[Opening Material for this task section]

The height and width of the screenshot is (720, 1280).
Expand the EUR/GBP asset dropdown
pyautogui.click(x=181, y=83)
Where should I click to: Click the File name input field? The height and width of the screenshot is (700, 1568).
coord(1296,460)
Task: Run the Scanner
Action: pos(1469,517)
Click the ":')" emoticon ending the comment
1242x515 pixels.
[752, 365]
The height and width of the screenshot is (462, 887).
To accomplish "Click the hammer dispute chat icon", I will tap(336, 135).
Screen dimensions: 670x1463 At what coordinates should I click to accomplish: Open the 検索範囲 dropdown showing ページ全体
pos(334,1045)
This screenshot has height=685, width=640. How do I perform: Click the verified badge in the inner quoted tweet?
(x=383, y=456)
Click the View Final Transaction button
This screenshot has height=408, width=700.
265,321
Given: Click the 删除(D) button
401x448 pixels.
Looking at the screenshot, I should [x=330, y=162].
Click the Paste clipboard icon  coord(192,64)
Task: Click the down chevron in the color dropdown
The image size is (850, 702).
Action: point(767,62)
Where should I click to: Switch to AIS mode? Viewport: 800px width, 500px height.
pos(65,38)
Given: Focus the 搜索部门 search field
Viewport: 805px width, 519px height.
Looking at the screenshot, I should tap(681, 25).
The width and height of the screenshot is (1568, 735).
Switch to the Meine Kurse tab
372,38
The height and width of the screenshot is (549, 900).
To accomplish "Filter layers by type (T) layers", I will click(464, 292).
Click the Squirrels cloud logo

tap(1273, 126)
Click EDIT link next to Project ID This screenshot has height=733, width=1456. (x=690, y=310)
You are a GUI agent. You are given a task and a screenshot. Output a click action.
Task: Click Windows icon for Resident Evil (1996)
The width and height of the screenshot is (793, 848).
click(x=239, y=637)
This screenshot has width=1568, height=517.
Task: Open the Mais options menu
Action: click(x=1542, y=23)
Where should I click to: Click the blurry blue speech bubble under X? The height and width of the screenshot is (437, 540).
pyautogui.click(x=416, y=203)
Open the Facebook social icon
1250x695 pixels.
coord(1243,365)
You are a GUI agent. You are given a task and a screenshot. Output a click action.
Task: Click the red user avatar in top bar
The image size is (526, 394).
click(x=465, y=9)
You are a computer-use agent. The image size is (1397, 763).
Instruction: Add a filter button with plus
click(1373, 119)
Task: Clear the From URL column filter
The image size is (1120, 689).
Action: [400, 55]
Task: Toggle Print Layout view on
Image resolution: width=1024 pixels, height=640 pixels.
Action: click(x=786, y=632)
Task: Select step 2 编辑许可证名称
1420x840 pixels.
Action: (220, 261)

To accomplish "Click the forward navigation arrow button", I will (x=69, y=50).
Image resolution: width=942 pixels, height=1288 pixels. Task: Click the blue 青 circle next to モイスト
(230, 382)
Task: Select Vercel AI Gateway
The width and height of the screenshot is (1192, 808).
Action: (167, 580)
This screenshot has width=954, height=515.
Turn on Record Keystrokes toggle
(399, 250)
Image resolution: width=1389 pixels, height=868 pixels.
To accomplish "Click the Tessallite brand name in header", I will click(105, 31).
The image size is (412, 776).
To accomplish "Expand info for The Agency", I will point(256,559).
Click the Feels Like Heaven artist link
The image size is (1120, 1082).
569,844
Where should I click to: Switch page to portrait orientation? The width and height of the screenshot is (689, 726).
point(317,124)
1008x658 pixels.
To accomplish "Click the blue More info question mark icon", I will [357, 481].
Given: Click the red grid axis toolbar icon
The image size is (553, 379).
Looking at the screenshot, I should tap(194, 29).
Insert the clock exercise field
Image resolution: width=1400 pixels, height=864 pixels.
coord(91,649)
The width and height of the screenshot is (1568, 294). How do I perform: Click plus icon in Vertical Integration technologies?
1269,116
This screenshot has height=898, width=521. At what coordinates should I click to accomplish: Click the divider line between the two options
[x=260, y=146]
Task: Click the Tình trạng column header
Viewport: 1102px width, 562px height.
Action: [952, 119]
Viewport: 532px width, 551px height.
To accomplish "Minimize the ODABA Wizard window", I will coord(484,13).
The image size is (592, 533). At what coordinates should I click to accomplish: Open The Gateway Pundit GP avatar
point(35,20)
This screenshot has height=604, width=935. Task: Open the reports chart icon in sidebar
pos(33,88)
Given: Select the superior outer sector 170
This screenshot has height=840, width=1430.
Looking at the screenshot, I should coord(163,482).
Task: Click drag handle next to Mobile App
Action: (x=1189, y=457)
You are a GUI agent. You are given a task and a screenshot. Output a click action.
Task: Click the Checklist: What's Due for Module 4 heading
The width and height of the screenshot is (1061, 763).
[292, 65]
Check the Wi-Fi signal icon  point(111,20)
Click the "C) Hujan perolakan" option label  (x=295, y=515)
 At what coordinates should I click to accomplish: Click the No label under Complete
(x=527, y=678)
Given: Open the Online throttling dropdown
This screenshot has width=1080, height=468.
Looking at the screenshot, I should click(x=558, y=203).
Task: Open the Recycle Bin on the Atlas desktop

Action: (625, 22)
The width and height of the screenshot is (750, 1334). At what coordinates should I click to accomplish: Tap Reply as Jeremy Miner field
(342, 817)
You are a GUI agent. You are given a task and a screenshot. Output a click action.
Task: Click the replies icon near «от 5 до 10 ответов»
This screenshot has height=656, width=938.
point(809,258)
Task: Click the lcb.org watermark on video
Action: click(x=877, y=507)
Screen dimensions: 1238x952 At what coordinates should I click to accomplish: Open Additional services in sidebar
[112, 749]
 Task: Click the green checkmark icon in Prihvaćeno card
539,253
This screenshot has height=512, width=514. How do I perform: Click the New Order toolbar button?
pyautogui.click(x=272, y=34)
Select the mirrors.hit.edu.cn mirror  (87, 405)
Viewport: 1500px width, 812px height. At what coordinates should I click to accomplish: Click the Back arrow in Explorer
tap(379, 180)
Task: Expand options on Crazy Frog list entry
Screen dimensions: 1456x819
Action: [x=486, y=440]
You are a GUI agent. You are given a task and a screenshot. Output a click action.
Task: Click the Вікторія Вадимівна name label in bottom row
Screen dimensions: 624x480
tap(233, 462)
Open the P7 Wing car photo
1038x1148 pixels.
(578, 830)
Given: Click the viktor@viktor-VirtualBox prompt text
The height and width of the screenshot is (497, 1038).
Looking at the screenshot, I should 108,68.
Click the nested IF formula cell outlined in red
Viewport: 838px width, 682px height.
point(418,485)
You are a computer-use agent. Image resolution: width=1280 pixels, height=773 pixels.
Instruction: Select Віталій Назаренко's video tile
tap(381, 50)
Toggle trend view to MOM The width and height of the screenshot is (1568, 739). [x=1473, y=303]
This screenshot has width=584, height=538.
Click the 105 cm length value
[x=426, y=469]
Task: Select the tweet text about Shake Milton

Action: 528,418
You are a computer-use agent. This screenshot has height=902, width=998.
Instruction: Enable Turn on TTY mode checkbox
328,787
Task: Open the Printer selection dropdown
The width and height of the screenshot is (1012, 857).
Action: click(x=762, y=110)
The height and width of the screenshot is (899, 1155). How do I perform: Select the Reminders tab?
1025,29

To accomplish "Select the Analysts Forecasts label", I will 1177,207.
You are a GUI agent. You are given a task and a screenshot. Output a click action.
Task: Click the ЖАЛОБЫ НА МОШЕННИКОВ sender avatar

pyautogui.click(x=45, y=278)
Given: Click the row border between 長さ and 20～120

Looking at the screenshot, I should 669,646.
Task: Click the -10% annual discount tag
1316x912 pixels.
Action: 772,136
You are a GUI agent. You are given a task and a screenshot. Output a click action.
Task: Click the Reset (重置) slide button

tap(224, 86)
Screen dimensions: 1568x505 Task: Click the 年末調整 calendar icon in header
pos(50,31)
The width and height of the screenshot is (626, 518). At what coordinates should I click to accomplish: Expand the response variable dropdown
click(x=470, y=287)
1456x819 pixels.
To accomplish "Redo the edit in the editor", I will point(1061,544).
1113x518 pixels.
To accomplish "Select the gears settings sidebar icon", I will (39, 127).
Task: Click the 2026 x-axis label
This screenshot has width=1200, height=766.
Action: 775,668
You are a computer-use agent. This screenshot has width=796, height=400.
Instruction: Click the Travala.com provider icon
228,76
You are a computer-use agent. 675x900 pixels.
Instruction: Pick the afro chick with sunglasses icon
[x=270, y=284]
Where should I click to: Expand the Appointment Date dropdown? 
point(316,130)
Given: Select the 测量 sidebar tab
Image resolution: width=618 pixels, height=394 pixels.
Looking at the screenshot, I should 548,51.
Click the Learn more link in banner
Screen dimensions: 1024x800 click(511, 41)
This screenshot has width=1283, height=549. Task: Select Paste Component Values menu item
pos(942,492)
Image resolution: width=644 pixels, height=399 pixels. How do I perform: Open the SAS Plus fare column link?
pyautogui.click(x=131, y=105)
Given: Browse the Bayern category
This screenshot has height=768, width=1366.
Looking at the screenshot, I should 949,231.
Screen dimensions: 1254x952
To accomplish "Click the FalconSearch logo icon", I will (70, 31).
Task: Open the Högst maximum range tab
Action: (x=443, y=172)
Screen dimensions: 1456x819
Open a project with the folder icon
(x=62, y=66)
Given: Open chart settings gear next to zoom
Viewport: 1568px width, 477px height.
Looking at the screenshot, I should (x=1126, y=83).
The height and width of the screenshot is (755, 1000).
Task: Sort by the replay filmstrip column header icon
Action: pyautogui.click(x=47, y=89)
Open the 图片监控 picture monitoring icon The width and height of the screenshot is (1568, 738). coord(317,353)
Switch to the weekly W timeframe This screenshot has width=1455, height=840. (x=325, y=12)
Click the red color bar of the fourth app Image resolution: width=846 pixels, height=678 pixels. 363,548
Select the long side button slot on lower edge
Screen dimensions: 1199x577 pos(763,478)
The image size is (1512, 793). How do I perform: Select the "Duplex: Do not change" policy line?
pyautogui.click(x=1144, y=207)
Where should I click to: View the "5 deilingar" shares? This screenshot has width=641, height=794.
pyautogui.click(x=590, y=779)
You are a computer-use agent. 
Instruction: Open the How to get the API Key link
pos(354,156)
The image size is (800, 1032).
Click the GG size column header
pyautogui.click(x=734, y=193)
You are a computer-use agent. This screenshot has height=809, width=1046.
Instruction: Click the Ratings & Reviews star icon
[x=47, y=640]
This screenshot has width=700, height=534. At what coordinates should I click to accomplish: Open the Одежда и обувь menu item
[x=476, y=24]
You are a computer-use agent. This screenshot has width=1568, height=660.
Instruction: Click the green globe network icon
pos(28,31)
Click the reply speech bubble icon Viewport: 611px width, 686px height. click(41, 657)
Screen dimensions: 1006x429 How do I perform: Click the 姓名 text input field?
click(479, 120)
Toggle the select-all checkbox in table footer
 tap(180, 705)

[Closing Material for this task section]

*Action item:*
In the records above, collect each line with "axis".

*Answer area:*
Given: Click the red grid axis toolbar icon
Task: Click the 2026 x-axis label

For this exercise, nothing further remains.